4.) Matthias Hofmann (6. Salon, 3. Dezember 2008): Die Ausnahmeschutzverletzung als Destabilisierung der Lebenswelt – Der lahmende Computer als Krise der Rationalität. Es sind zwar acht Jahre seit dem Entstehen oder Vortragen dieses Essays vergangen. Das ist in der IT-Welt eine kleine Ewigkeit, aber mein heutiges Erleben mit diesem „Monster des Zauberlehrlings“ (Computer) ist auch heute das Gleiche wie hier geschildert.
5.) Michael Löhr (7. Salon, 11. Februar 2009): Wa(h)re Schönheit – von Kant zurück zu Platon und Laotse: François Chengs „unkritische“ Meditationen über Schönheit. Zitat: „Die Einmaligkeit eines jeden kann sich nur im Angesicht und dank der Einmaligkeit der Anderen ausbilden, behaupten und einen Sinn bekommen.“ Wenn doch alle Menschen diese Wahrheit beherzigen könnten. Wir hätten keine Konflikte auf unserer Erde.
6.)  Hans-Martin Schönherr-Mann (8. Salon, 1. April 2009): Die wahre Schönheit als ein Oberflächenphänomen oder Von der unmöglichen Innerlichkeit der Schönheit. Schönherr-Mann behauptet in diesem Essay, dass Schönheit „nichts mit Liebe zu tun“ hat, „wiewohl sie gelegentlich in dieser Hinsicht anregend wirkt.“ Ich habe diesen Satz mit einem Fragezeichen versehen. Er wirft wahrscheinlich nicht nur aus meiner Sicht mehr Fragen als Antworten auf.
7.) Anil K. Jain (9. Salon, 26. Mai 2009): Capitalism Inc. – Der „phagische“ Charakter des Kapitalismus. Obwohl ich dankbar bin, im Kapitalismus leben zu dürfen, scheue ich mich nicht, fast alles, was in diesem systemkritischen Text steht, zu unterschreiben, auch dass der Kapitalismus „unermessliche Gier“ und „Trieb nach unbegrenzter, unaufhörlicher Expansion“ bedeutet.
8.) Michael Löhr (11. Salon, 23. September 2009): Der Traum ist mehr als bloße Wunscherfüllung! Christoph Türcke über die Geburt des Menschen aus dem Schrecktraum. Ziemlich schwere Kost, was der Autor hier serviert. Es zeigt sich schnell, wie schwimmend die Grenzen zwischen Philosophie und Psychologie sind. Dem Kern des Problems dürfte aber jeder schon im Leben näher gekommen sein: durch einen schlechten Schlaf, garniert mit einem bösen Traum.

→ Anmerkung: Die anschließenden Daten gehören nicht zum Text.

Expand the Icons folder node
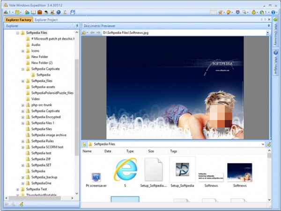The height and width of the screenshot is (211, 281). (x=23, y=51)
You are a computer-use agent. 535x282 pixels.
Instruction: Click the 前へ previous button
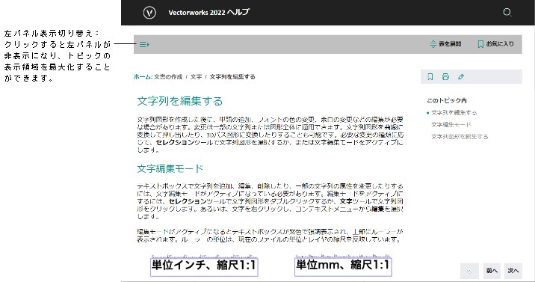pos(492,271)
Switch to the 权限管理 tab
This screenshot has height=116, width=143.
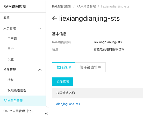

9.) Michael Ruoff (12. Salon, 8. Dezember 2009): Ein Physiker plaudert aus dem Nähkästchen. Das ist ein Beitrag über das Innenleben der wissenschaftlichen Institutionen. Achtung! Auch dort arbeiten Menschen – solche und solche. Und es geht zu wie einst bei uns an den Produktionsanlagen. Das ist ein beruhigendes Gefühl. Mensch bleibt eben Mensch.
10.) Anil K. Jain (16. Salon, 29. September 2010): Die kontingente Gesellschaft und die Notwendigkeit der Utopie. Zitat: „Kontingenz bedeutet, wie ausgeführt, ja immer zugleich auch Begrenztheit, da Möglichkeit erst durch Begrenzung hervortritt.“ Das ist nur einer der unzähligen Begriffe, die erklärt werden müssen. Hier macht das der Autor selber. In vielen anderen Fällen hilft nur der Griff zum Duden oder Fremdwörterbuch.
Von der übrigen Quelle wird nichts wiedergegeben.